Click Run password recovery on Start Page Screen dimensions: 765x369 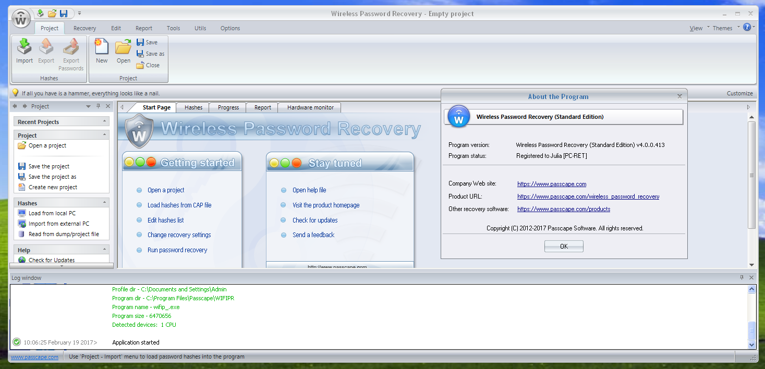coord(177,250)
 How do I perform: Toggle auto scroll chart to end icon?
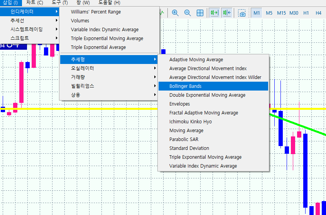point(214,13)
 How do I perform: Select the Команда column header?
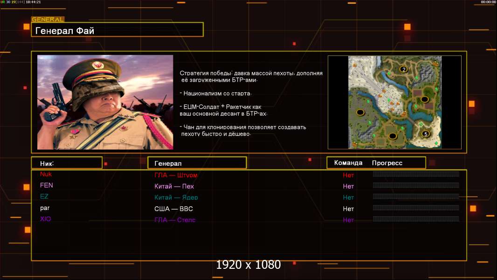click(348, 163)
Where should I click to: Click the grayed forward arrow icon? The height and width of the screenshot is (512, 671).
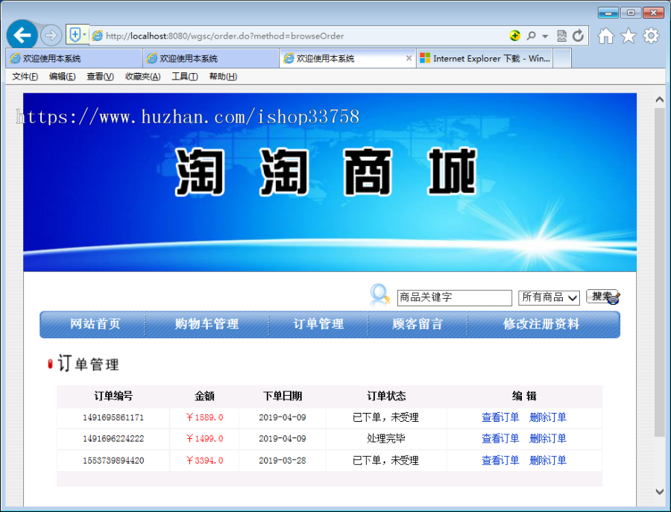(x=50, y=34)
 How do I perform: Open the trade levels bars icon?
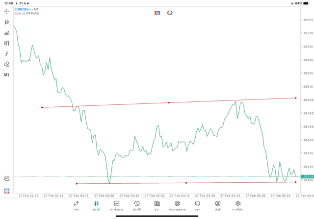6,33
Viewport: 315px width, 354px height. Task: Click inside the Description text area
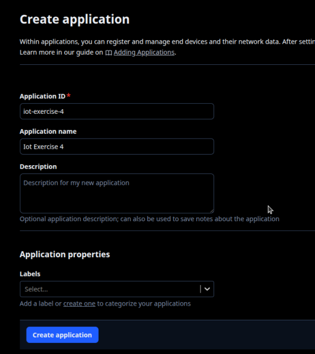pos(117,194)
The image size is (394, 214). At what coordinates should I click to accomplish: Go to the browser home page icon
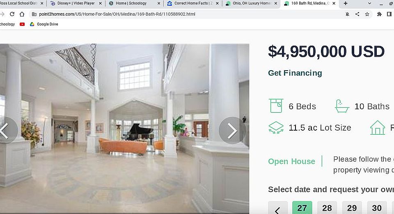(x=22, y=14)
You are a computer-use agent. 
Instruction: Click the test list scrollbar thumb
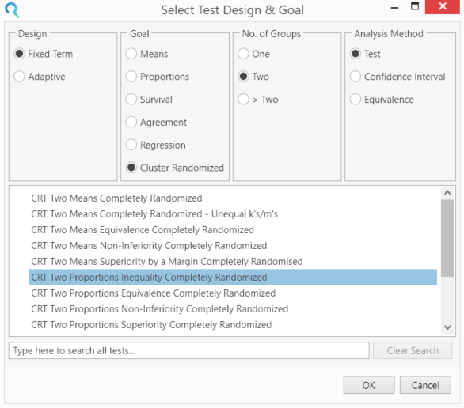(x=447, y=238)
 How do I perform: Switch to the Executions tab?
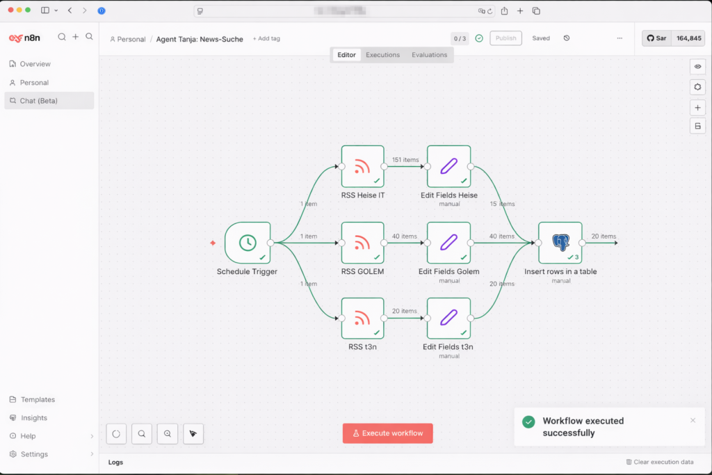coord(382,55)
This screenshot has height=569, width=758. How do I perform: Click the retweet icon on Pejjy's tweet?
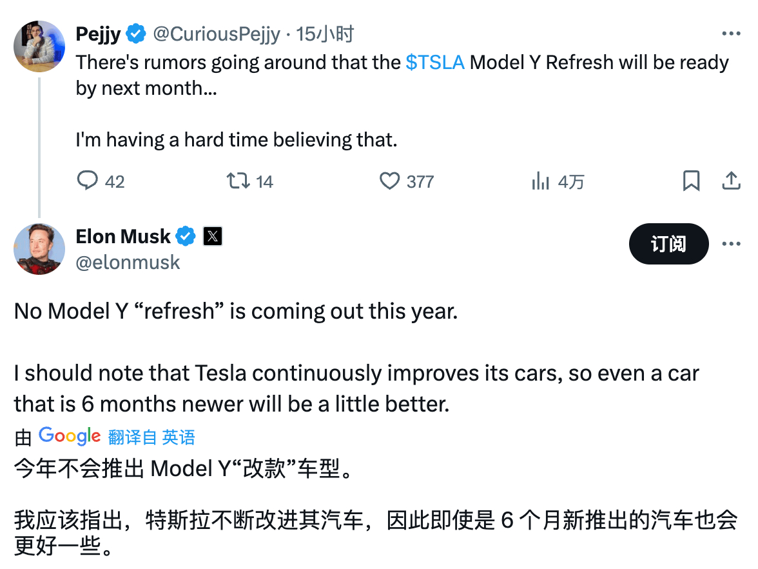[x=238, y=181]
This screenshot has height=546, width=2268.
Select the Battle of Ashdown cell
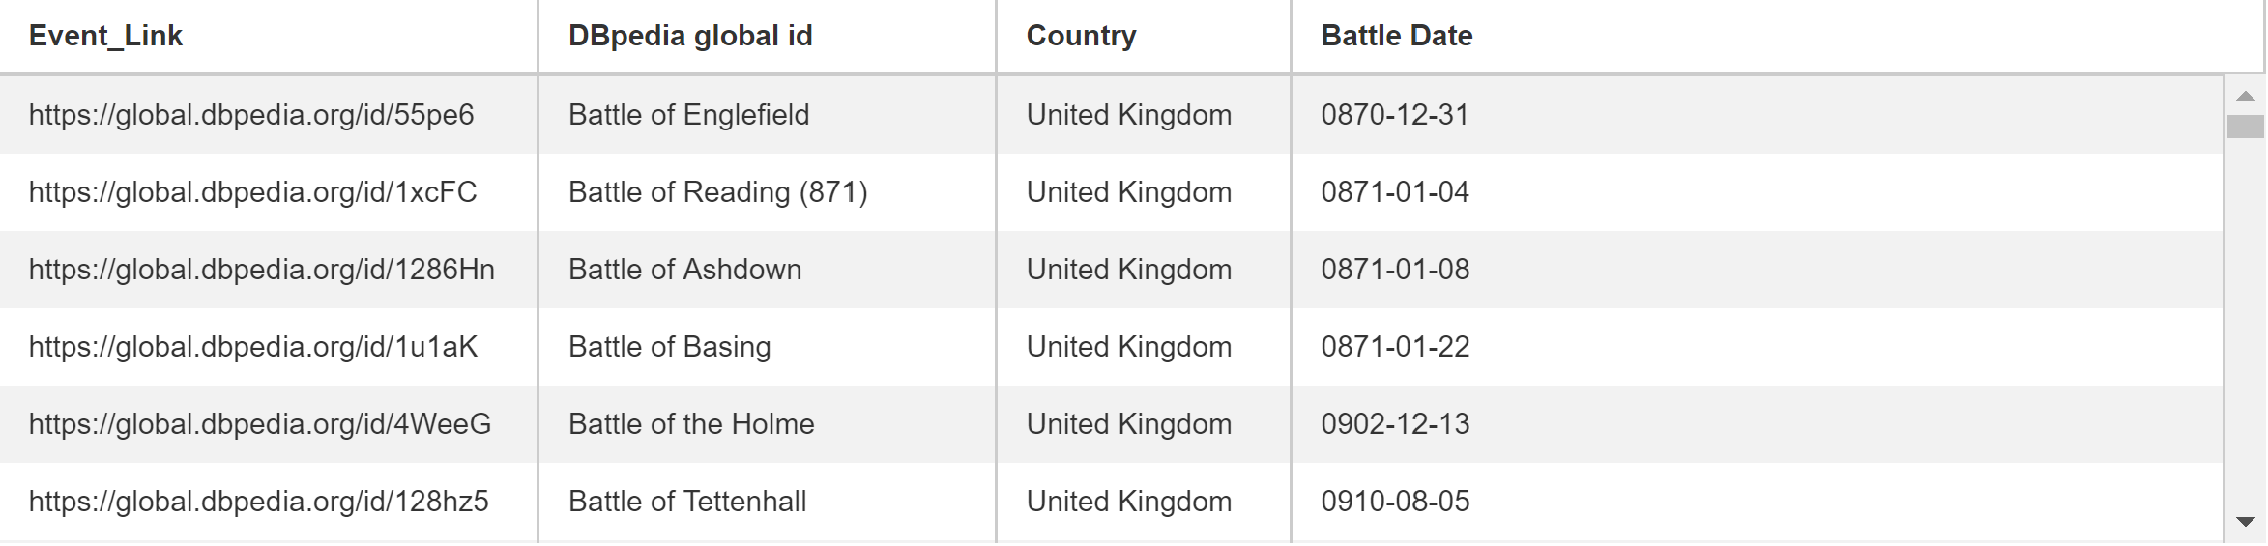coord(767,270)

::::

# Work to be completed
Pictures are to be omitted. Output verbatim only the lines from the one holding "This screenshot has height=546, width=2268." through the end of the material, both included.

# Result of the task
This screenshot has height=546, width=2268.
Select the Battle of Ashdown cell
coord(767,270)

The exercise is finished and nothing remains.